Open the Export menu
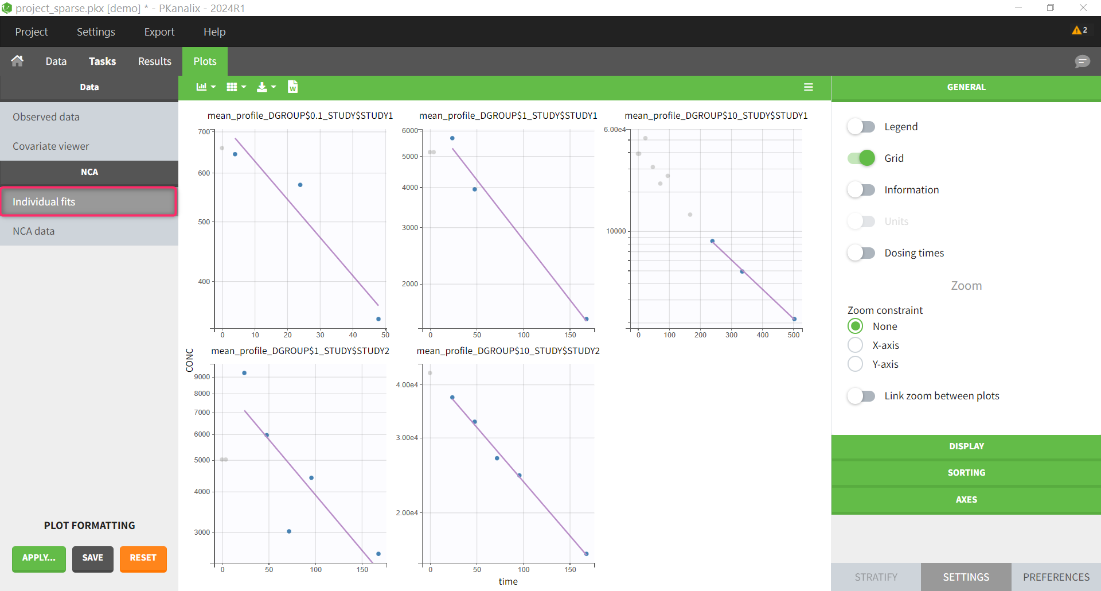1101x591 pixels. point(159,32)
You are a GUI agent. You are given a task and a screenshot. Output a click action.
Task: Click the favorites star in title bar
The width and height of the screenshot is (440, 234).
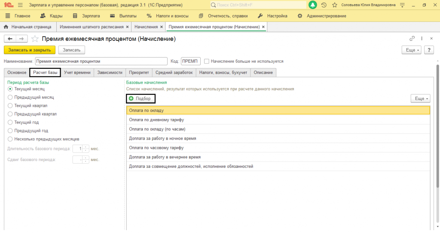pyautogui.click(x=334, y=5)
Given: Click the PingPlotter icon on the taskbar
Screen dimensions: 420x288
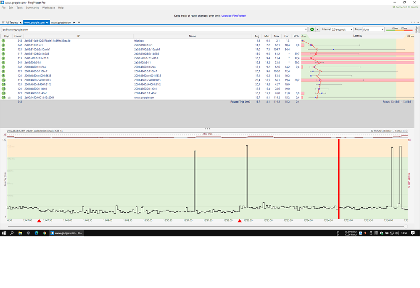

**Task requirements**
Reproduce every line of the material above word for word, omitting the pictures.

**Task output**
Open the Export menu
1101x591 pixels. point(159,32)
You are a GUI agent. You are given a task and a screenshot. Output a click action.
Task: Click the favorites star in title bar
The width and height of the screenshot is (440, 234).
pyautogui.click(x=334, y=5)
Given: Click the PingPlotter icon on the taskbar
Screen dimensions: 420x288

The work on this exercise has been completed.